**Set task**
Rewrite the entries below, replacing "Given" with "Goal" throughout and leaving everything else unchanged. Omit the pictures from your answer.

Word and element locating data:
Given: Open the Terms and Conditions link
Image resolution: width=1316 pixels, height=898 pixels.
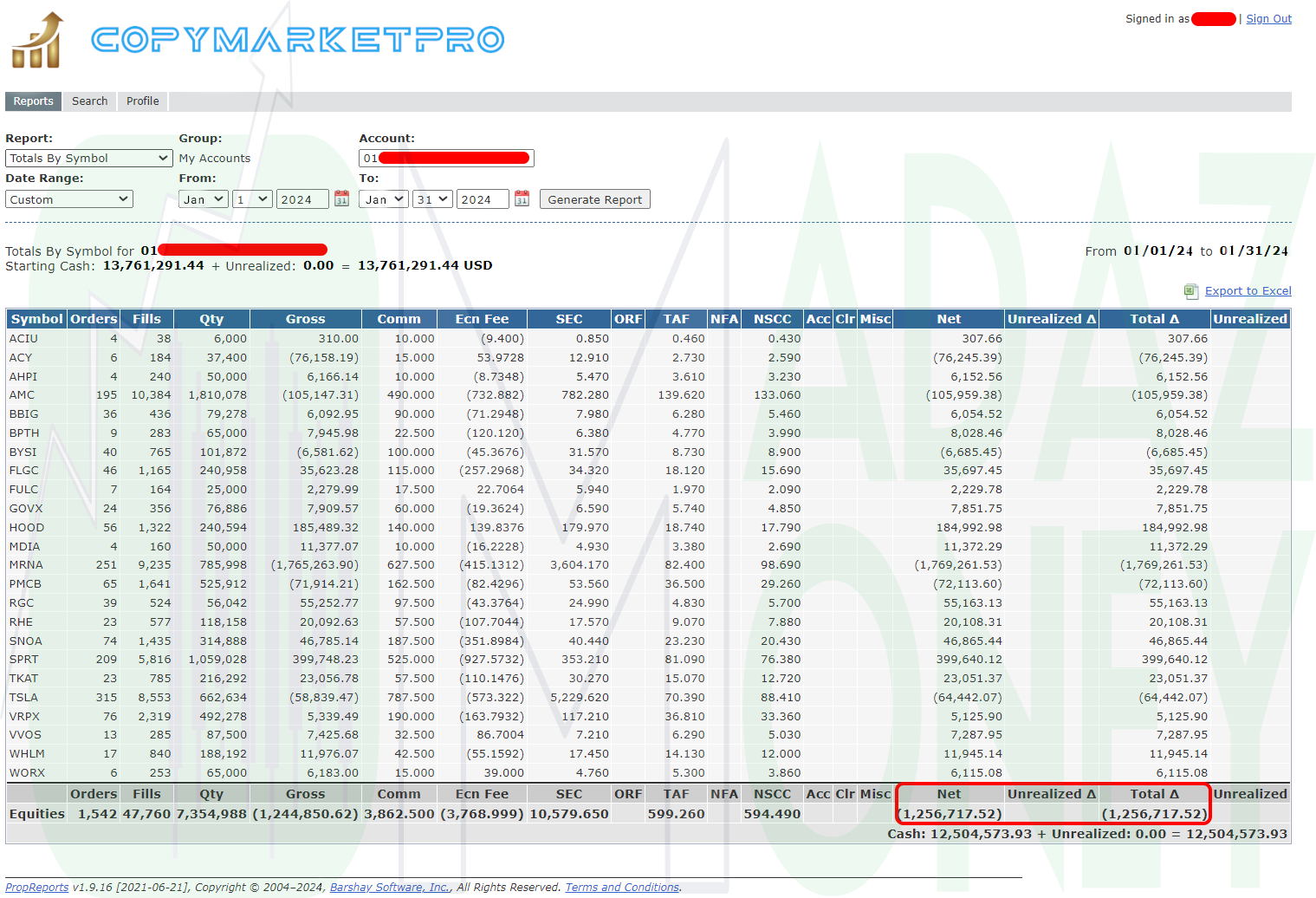Looking at the screenshot, I should point(622,887).
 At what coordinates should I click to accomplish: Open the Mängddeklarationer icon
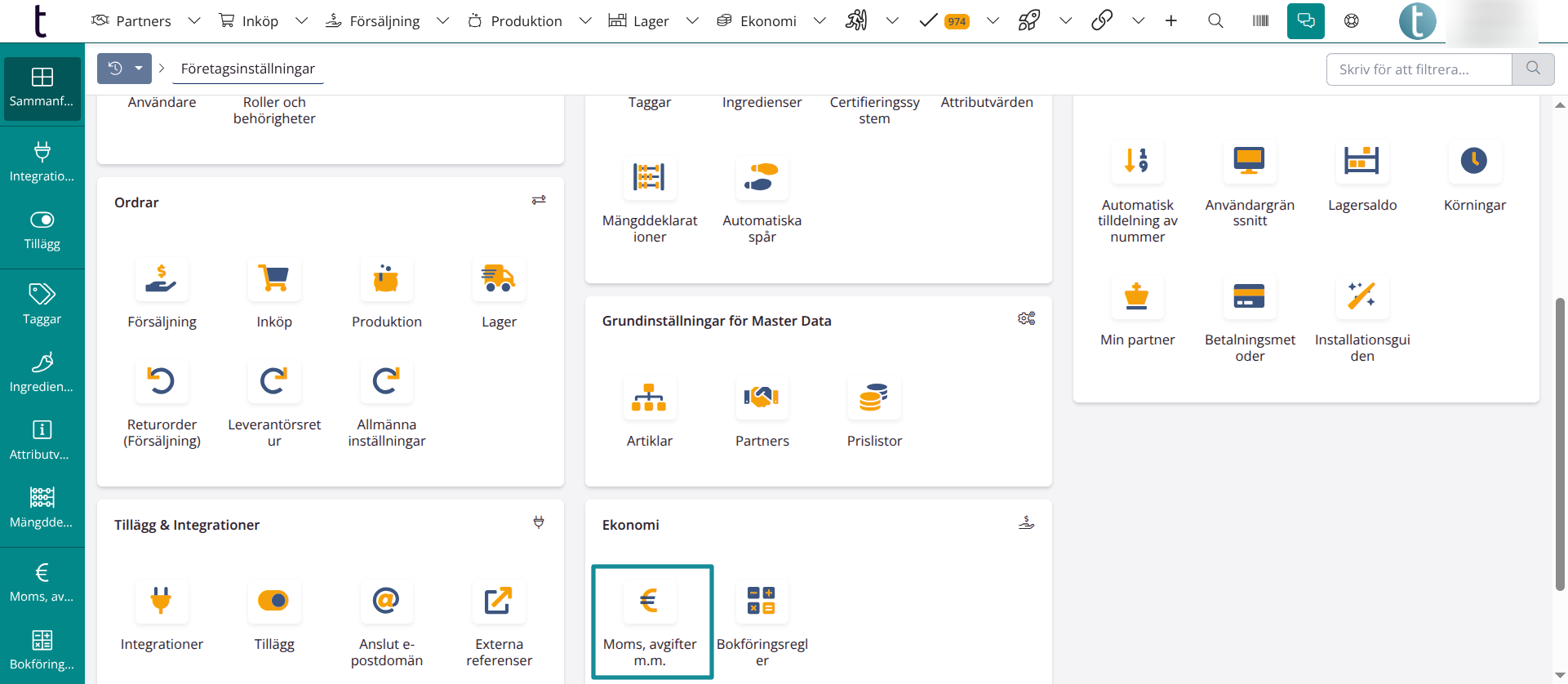649,178
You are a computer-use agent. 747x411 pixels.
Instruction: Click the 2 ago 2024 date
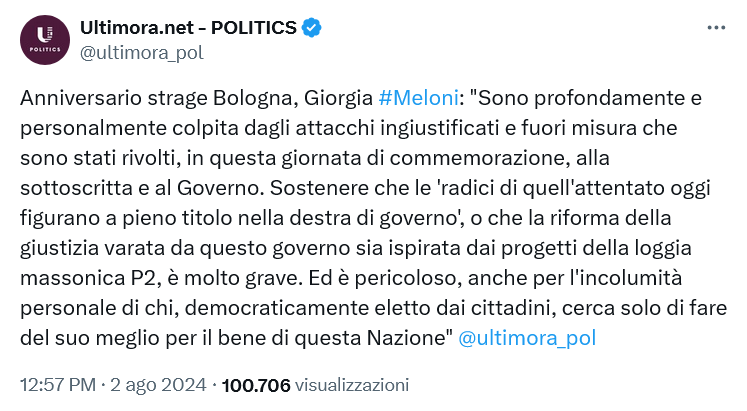[158, 385]
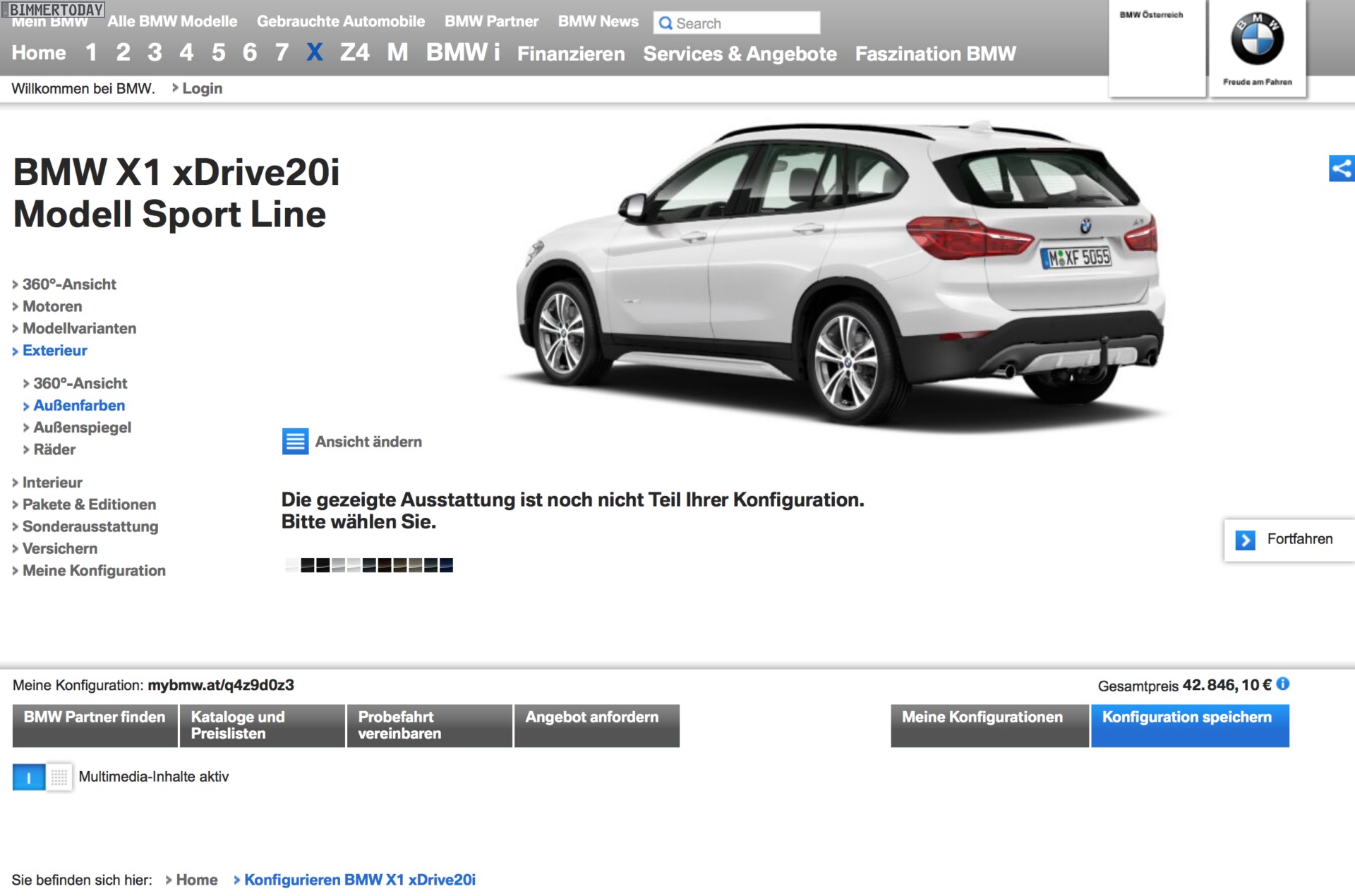The width and height of the screenshot is (1355, 896).
Task: Click Konfiguration speichern button
Action: 1189,725
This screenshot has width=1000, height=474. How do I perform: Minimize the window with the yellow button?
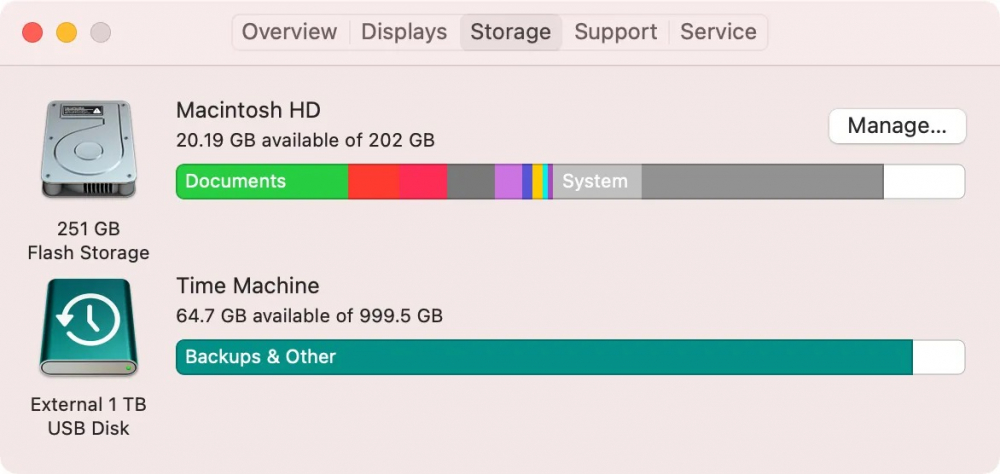(66, 32)
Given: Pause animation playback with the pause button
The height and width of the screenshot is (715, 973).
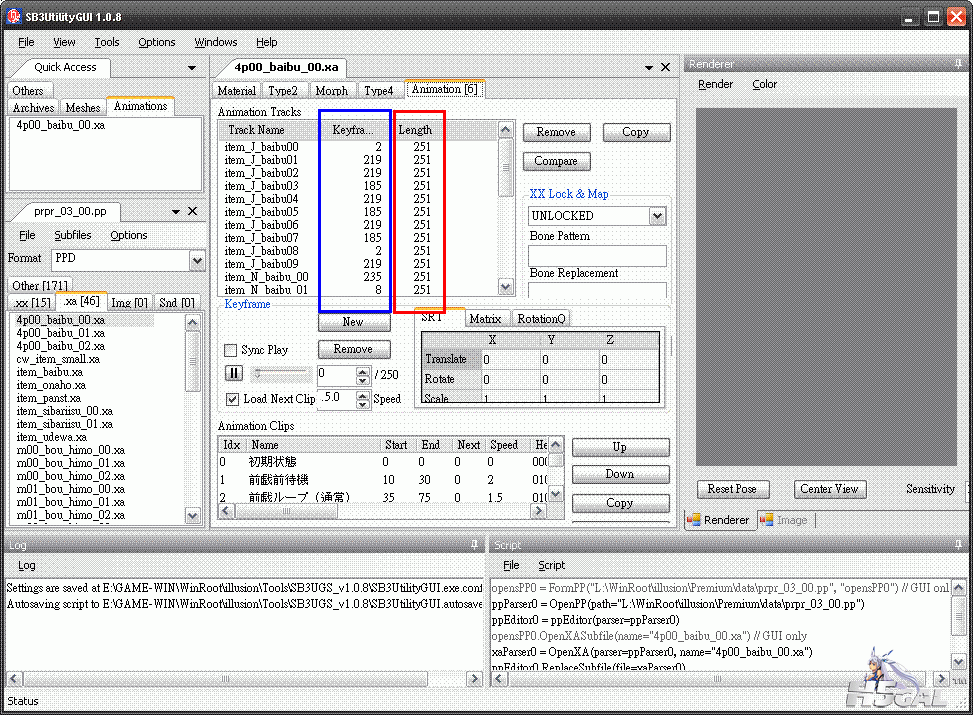Looking at the screenshot, I should coord(233,373).
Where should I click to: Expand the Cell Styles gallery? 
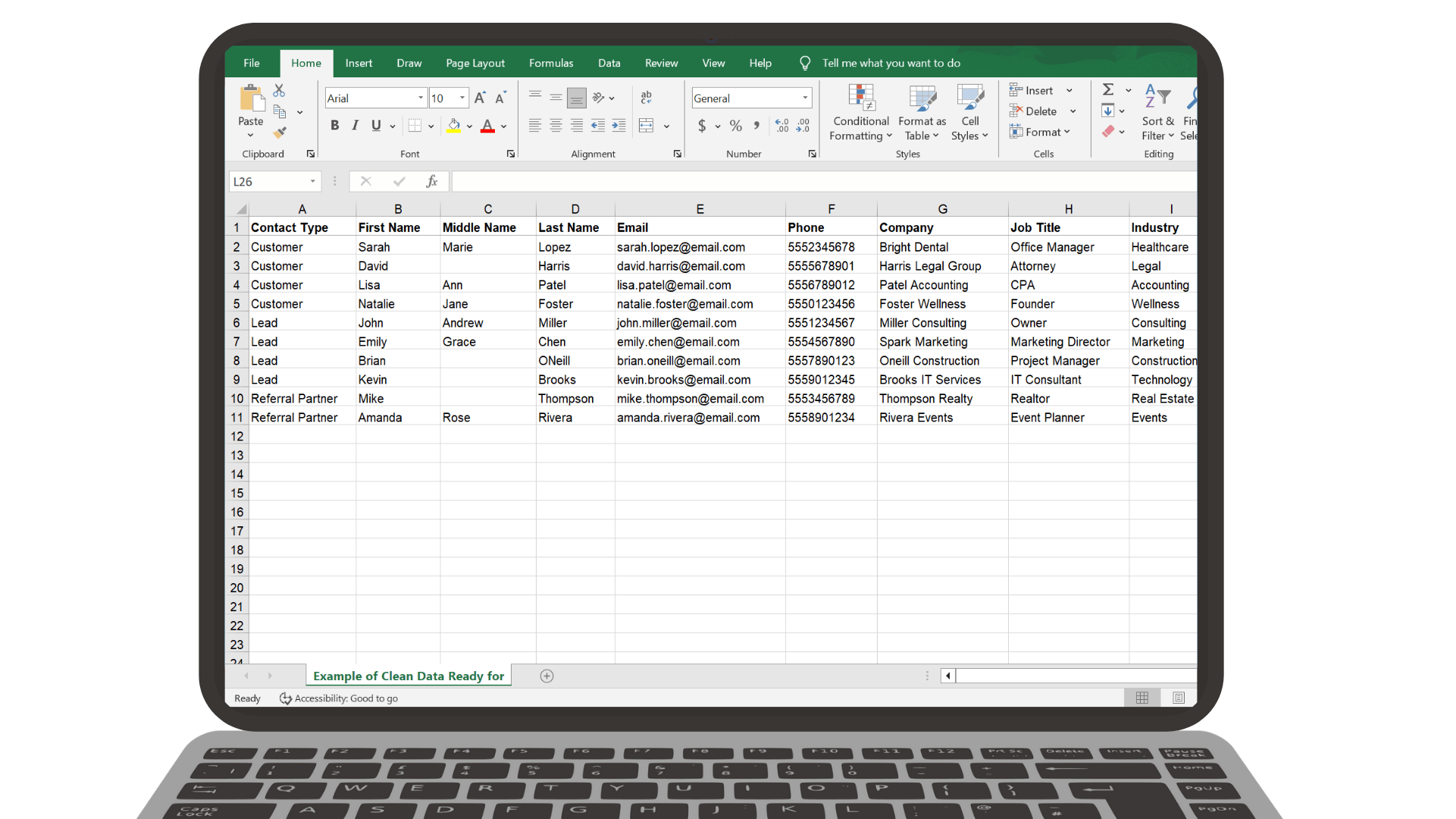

**Exercise solution**
Goal: Open the Terms and Conditions link
Image resolution: width=1316 pixels, height=898 pixels.
Looking at the screenshot, I should point(622,887).
 At what coordinates should I click to accomplish: Open the Mängddeklarationer icon
649,178
You are a computer-use agent. 747x411 pixels.
Instruction: Click the 2 ago 2024 date
[158, 385]
The width and height of the screenshot is (1355, 896).
Task: Click Konfiguration speichern button
Action: 1189,725
This screenshot has width=1000, height=474. How do I perform: Minimize the window with the yellow button?
(66, 32)
Goal: Pause animation playback with the pause button
The height and width of the screenshot is (715, 973).
Looking at the screenshot, I should coord(233,373).
Where should I click to: Expand the Cell Styles gallery? 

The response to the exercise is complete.